Please contact your City Councilors before noon on May 8, and urge them to support the proposed ordinance. The following letter to the editor summarizes our argument.
To the Editor:
Boston Climate Action Network strongly supports the proposed City ordinance to make public the energy efficiency rating of large buildings (BERDO) as a key tool for a more financially and environmentally sustainable Boston. For residential properties the required audits are free, and even for nonresidential buildings, this benchmarking process is projected to add only two-tenths of one percent to the cost per square foot, according to Laurie Kerr, former NYC Deputy Director for Energy Efficiency, who led that city’s benchmarking program. And the audits can easily pay for themselves in energy savings that actually reduce costs.
BostonCAN is part of a working group composed of BERDO proponents and opponents working to address concerns raised by both sides. We strongly support such equity goals as protecting low-income tenants from noncompliance fines, as well as measures to protect tenant privacy. What we will not compromise on is BERDO’s goals for reducing pollution and mitigating climate change.
We wonder if some real estate owners oppose BERDO because it offers prospective tenants access to energy ratings. Building energy efficiency benchmarks, just like miles-per-gallon stickers on new cars, allow the public to vote with their dollars for the most environmentally and financially sustainable property they can find. Benchmarking allows tenants and buyers to budget effectively based on independently verified energy cost projections.

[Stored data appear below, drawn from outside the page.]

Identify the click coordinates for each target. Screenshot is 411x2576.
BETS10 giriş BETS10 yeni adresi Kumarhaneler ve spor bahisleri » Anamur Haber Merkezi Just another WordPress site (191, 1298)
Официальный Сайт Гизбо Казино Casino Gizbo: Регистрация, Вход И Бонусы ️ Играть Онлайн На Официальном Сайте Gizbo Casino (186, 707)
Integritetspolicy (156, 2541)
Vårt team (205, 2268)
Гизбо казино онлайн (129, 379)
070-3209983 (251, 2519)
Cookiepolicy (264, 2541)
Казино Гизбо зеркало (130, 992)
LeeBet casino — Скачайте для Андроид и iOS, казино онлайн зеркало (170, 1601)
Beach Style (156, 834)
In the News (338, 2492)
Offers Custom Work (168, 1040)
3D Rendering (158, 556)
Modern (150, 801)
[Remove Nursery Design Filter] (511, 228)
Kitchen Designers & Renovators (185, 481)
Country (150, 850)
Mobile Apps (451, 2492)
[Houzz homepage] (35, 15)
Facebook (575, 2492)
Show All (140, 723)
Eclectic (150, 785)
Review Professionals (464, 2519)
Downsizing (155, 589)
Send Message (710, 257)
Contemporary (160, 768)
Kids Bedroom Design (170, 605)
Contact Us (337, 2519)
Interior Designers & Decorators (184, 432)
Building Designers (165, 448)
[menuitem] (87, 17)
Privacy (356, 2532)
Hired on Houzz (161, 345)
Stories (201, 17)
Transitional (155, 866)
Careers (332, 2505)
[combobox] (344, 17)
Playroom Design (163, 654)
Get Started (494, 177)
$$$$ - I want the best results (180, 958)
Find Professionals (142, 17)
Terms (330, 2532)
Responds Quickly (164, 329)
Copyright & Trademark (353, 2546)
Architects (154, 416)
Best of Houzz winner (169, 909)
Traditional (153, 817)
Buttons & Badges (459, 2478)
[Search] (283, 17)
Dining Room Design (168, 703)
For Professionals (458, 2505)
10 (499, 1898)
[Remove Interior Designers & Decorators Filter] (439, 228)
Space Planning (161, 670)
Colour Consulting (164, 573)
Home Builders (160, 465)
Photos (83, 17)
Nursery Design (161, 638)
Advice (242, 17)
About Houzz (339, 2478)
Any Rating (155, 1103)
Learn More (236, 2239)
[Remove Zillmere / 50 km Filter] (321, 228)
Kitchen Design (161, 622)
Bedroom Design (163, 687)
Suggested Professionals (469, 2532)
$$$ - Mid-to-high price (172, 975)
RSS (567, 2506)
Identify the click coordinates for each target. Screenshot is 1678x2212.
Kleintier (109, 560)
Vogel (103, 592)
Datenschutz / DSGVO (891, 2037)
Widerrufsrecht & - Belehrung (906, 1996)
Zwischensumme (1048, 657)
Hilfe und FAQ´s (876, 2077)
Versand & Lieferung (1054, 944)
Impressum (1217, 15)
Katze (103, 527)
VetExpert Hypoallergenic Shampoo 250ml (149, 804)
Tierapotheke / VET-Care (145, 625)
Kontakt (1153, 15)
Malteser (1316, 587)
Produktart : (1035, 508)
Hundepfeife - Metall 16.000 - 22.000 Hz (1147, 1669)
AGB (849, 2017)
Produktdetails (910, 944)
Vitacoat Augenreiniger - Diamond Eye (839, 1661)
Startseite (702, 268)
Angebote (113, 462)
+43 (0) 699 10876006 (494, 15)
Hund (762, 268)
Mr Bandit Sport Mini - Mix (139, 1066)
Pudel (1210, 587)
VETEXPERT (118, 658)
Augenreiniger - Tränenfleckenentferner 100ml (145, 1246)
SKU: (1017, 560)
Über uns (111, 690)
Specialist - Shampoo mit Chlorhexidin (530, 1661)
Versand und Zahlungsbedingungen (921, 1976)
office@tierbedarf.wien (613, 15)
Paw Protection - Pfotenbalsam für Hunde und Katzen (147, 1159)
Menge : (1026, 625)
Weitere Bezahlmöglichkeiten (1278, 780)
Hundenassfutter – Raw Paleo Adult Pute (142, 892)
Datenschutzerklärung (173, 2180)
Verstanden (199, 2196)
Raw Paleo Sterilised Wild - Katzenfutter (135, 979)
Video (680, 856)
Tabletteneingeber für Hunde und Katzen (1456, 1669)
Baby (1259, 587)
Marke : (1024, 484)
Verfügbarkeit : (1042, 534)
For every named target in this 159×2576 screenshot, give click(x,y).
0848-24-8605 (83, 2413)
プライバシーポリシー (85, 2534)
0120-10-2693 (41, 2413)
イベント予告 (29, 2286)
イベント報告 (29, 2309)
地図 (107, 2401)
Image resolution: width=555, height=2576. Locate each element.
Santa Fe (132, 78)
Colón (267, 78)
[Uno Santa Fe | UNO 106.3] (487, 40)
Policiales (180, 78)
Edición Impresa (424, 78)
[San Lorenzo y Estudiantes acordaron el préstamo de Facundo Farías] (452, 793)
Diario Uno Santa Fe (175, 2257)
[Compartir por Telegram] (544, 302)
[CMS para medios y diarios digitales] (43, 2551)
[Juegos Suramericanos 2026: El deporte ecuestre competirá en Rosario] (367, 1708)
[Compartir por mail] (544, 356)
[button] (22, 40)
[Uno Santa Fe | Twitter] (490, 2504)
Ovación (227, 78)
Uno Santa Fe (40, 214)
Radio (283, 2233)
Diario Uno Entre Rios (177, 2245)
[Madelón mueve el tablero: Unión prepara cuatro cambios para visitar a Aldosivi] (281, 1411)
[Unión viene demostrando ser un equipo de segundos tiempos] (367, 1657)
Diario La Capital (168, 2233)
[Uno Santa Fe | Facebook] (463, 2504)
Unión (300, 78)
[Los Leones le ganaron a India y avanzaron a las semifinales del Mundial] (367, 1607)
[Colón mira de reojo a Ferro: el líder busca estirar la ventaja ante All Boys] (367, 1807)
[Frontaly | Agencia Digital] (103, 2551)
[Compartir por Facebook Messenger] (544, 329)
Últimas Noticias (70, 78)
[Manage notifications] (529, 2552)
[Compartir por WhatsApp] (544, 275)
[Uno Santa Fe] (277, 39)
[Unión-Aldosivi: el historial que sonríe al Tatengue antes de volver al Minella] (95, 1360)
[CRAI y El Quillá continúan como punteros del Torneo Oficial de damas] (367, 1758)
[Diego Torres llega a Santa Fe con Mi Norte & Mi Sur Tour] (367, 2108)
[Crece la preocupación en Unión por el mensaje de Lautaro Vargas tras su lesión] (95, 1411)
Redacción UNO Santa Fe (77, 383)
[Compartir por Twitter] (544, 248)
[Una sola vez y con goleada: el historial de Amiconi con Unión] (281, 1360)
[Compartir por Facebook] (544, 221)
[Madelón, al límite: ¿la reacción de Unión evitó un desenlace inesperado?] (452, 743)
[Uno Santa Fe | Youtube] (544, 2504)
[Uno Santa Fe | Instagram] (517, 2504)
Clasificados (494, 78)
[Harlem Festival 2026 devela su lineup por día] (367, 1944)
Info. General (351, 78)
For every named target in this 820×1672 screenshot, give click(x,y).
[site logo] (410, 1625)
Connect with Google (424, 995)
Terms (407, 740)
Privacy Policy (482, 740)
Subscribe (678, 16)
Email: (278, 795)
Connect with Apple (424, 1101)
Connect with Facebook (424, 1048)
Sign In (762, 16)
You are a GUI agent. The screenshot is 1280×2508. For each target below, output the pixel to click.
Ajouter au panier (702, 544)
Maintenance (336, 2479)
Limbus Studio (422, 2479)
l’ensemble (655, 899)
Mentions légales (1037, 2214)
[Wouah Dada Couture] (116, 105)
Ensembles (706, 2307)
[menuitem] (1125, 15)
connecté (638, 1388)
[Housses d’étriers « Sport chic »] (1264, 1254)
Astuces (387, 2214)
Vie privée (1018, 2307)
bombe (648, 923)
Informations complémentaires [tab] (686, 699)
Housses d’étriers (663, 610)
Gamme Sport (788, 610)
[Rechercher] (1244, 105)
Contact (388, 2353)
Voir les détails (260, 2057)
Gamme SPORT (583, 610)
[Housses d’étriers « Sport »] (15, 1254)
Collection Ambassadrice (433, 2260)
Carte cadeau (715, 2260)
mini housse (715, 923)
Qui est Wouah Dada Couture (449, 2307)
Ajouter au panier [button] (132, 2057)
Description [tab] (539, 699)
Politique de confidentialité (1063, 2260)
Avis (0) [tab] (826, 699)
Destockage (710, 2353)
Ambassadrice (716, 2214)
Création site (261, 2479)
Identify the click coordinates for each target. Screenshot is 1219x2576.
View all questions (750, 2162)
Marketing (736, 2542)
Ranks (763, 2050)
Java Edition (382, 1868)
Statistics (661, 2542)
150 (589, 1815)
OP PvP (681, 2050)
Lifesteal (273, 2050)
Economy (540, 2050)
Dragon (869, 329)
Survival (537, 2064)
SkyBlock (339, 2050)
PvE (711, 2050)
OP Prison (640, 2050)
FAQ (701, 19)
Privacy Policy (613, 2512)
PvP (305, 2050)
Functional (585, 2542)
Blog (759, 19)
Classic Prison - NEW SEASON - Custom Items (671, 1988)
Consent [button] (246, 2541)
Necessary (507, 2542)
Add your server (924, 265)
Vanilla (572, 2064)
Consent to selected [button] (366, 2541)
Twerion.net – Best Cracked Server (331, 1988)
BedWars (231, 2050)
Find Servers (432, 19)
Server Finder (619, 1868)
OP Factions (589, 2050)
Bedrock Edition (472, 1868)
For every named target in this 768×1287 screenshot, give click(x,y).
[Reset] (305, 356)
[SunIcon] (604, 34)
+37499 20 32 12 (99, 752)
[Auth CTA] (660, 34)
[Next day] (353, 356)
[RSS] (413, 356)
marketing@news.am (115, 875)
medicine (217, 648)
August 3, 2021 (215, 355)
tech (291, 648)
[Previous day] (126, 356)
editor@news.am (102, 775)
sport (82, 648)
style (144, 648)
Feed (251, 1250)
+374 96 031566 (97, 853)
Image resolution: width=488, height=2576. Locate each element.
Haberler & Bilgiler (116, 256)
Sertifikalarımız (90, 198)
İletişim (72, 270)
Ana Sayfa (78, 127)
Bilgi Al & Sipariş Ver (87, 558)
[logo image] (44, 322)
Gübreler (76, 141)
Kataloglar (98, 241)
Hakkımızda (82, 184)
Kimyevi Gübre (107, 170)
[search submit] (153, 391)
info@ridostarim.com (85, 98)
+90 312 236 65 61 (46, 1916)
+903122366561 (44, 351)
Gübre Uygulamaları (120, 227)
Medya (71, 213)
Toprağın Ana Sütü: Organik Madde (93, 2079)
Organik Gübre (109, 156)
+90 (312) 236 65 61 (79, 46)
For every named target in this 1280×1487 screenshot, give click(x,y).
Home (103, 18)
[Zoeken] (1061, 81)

BERDO can be good for those building owners who do not realize that their buildings have fallen behind the market average in energy efficiency. Many owners and managers of large properties are already saving through benchmarking, and City officials are working with the utility companies to completely automate the process of gathering data so that it becomes virtually effortless for tenants and owners.
According to Mark Sylvia, Commissioner of Massachusetts Department of Energy Resources, the Commonwealth’s energy efficiency program is “projected to generate $6 billion in benefits over the lifetime of the energy efficiency improvements installed in homes and businesses, from planned spending of $2.1 billion. The plans are also expected to create or retain nearly 4,000 jobs in Massachusetts.” In addition to these skilled, export-proof jobs, lower energy bills also mean that fewer dollars will leave the region to line the pockets of petro-profiteers, and more capital will remain here, available for workforce expansion and other community investments.
In addition to these economic benefits, this ordinance is essential in this era of increasing climate instability. As we saw by our near-miss with Superstorm Sandy, great swaths of Boston are vulnerable to more intense storm surges. Flooding, heat waves, blizzards—all these are expected to increase due to the warming that we can no longer prevent. Energy conservation today directly lessens the degree of climate change risk that we face. This degree is the difference between conditions Boston can adapt to, and conditions that might overwhelm our ability to leave our children a Boston that looks anything like what we live in today.